Georgia House panel moves forward on bills to increase legislator pensions

The state House Retirement Committee on Tuesday moved ahead on bills that could increase the pensions of part-time lawmakers up to 67% and at least triple what House Speaker David Ralston could receive.

The panel voted to do actuarial studies on three bills — all filed in the final days of the 2021 session. The studies — which essentially determine the cost of the bills — have to be completed before the committee can formally act on legislation during the 2022 session, which begins in January.

The Georgia House in 2018 passed similar proposals, but the measures stalled in the Senate after The Atlanta Journal-Constitution reported on them.

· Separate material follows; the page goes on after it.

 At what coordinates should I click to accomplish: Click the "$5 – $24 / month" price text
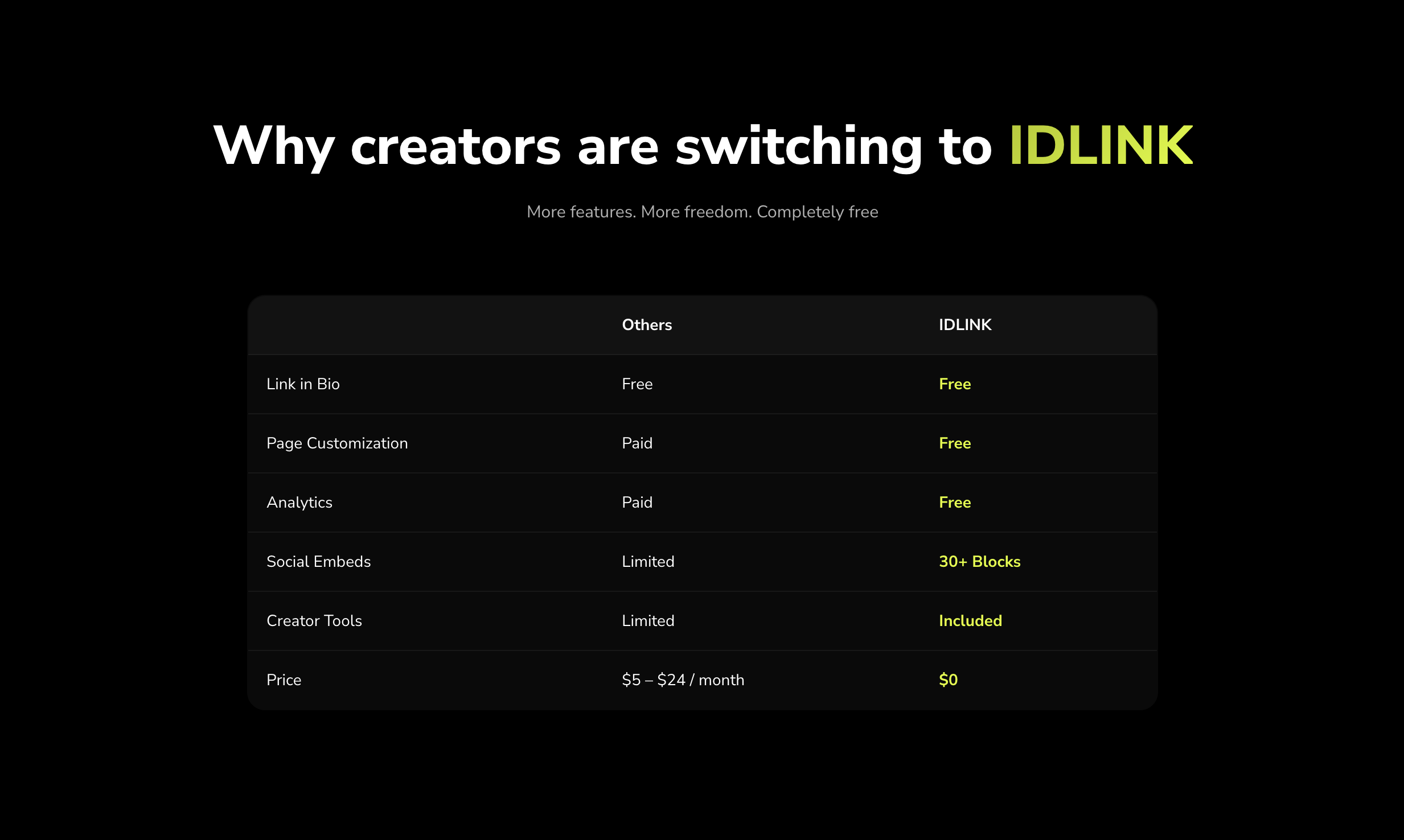click(683, 680)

One of the bills filed this year, House Bill 838, by Rep. Barry Fleming, R-Harlem, would increase Ralston’s pension from about $11,000 a year currently to almost $38,000. That’s about the average pension of a retired teacher in Georgia.

Fleming said that would put the speaker’s pension more in line with other full-time state employees. Ralston is paid about $99,000 a year, but under the law, he gets the same pension — which is $36 a month times years in office — as rank-and-file lawmakers.

“The current law treats the speaker like any part-time legislator,” Fleming said, even though Ralston’s position has essentially been a full-time job for a long time.

Ralston, a Blue Ridge Republican, is a lawyer when the General Assembly is not in session.

Another of the bills, House Bill 824 by Rep. Wes Cantrell, R-Woodstock, would increase the pension benefit from $36 per month times years in office to $60. So a lawmaker with 20 years in the General Assembly would be eligible for an annual pension of $14,400, rather than the current $8,640.

Most lawmakers currently earn a part-time salary of $17,324 a year.

The third bill, House Bill 845, by Rep. Tom Kirby, R-Loganville, would increase the benefit to $50 per month, per year in office. Or lawmakers could get 38% of their legislative pay, whichever is higher.

The bill would also increase the contribution lawmakers make into the system to help pay for the higher pension.

Part of the reason lawmakers can look at raising their pensions is that the 54-year-old Legislature Retirement System — which provides benefits to retired legislators — currently has far more money in it than is required to pay current and future benefits. That’s in contrast to the much larger teacher and state employee pension systems, which are funded in the 70%-to-80% range.

The legislative system, like those for other employees, has been funded partially by payroll deductions and partially by the state. But in recent years it’s been in such good shape that officials said taxpayers didn’t have to add anything to the fund.

The bills also have been a reaction to ongoing concerns that the low pay and benefits for lawmakers haven’t changed in at least a decade while the workload has increased, making the job less attractive.

“I support every legislator here having the ability to get some return on their investment or sacrifice,” said Rep. Dominick LaRiccia, R-Douglas, a member of the Retirement Committee.

In March, the Georgia Senate voted down a 70% raise for lawmakers and a big hike for statewide elected officials contained in legislation that would have supplied the first big salary increase for the General Assembly in a few decades.

The raises proposed in Senate Bill 252, sponsored by Sen. Valencia Seay, D-Riverdale, came out of a 2017 compensation study that said lawmakers and many statewide elected officials were underpaid.

Many legislators say the job is no longer a part-time gig, and that higher pay and benefits could make it easier to attract good candidates to run for the General Assembly. Some committee chairmen, such as those with a role in producing the state budget, often put in long hours outside of the session.

Besides the salary, lawmakers also receive $173 for each day they are in session or doing committee work.

Unlike other part-time state employees, lawmakers and retired legislators also receive state-subsidized health insurance through the State Health Benefit Plan, which covers more than 650,000 Georgia teachers, employees, retirees and their dependents.

But voting for either a pay raise or pension increase is politically dicey, which is one of the reasons why such legislation has stalled. Pension bills can only be voted through in the second year of a two-year General Assembly term. That means lawmakers have to approve them in an election year, when they are likely running for another term and their vote is subject to criticism from opponents.

However, there may be a way around having to vote on the bills. Rep. Chuck Martin, R-Alpharetta, a veteran member of the committee, said the system’s board of directors can increase the pension on its own.